Le problème, avec une telle capacité de déni, c’est que l’innommable, l’inconcevable, le monstrueux finit par se reproduire, surtout quand les héritiers n’ont rien changé au fond de l’idéologie motrice, comme s’ils étaient figés dans une croyance immuable.
L’euromaïdan a même reproduit l’oppression des autorités polonaises sur cette région. Par exemple, alors que dans les années 1920, la Pologne avait interdit la langue ukrainienne dans les écoles et l’administration, les nationalistes ukrainiens firent de même avec la langue russe en 2014.
Si je t’opprime, c’est normal, si tu m’opprimes, je te détruis.
Telle est la maxime qui se profile dans le flou de cette consternante idéo-logique.
Rien d’étonnant donc à ce que les schémas bandéristes se perpétuent, avec notamment une pratique quasi normalisée de la torture et d’innombrables exécutions sommaires dès 2014. La persécution pointe jusque dans les propos télévisés du Président Porochenko, voyant l’avenir des enfants du Donbass « dans les caves », promesses implicites de bombardements hors objectifs militaires, qui seront cyniquement tenues, huit durant, par ciblages d’intensité variable, d’immeubles, maisons, écoles, hôpitaux en activité.
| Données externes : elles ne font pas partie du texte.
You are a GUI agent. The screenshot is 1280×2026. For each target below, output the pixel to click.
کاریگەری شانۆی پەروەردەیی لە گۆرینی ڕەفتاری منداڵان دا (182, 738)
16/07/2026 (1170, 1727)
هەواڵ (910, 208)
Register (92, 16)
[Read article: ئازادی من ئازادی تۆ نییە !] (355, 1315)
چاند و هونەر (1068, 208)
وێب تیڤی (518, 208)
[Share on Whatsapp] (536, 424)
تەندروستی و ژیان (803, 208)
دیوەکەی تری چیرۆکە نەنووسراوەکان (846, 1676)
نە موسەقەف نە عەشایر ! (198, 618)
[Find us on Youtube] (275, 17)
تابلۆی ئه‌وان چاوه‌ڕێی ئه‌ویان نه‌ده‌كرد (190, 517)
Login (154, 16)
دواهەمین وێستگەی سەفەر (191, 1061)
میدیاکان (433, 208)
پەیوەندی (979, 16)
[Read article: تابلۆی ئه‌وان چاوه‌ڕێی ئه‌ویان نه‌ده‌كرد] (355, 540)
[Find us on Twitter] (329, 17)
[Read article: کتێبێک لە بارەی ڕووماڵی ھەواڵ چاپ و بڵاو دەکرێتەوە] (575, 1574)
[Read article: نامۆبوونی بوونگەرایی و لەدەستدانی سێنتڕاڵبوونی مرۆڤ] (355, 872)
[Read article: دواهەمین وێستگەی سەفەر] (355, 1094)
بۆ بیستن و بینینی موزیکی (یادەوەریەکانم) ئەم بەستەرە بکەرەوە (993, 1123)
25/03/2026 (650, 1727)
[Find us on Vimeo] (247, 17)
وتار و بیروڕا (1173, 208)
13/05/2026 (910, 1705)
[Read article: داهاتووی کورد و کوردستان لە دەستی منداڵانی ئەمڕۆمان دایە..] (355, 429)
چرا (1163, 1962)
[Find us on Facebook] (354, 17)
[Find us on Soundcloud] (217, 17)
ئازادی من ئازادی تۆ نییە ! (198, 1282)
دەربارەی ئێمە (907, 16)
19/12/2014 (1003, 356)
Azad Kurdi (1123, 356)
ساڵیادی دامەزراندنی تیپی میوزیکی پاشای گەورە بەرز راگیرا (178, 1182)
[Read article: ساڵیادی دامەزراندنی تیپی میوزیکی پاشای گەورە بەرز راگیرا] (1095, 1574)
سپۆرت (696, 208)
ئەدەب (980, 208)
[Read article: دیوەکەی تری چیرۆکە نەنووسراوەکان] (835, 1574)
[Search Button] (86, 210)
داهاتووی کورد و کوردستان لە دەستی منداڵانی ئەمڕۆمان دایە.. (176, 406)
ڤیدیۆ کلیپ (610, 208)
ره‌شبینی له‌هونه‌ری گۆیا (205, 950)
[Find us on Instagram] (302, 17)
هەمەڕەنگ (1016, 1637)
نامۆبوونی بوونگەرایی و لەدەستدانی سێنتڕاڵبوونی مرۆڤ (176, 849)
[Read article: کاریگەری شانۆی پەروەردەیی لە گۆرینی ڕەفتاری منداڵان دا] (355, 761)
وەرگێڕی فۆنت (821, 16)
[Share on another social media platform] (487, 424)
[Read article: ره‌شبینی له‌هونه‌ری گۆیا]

Les preuves définitives de l’existence d’actes de sauvagerie ont été livrées ces dernières semaines, avec ces images de prisonniers russes et donbassiens, purs aveux dont on ne sait pas trop s’ils relèvent de la bête fierté de la bête cruelle, ou de la volonté de semer la terreur.
La vidéo connue où les soldats ukrainiens tirent en série sur les jambes de prisonniers russes est localisée près de Kharkiv à Malaya Rohan (voir France 24), zone de combat où une unité “Kraken“ réputée tortionnaire, était présente.
Le conseiller du Président Zelensky, Oleksiy Arestovitch, ne nie pas le crime de guerre, promet « une enquête », et trouve à dire que « s’il s’avère que le soldat a eu des proches et des enfants tués à Kharkiv, bah on comprend que… ».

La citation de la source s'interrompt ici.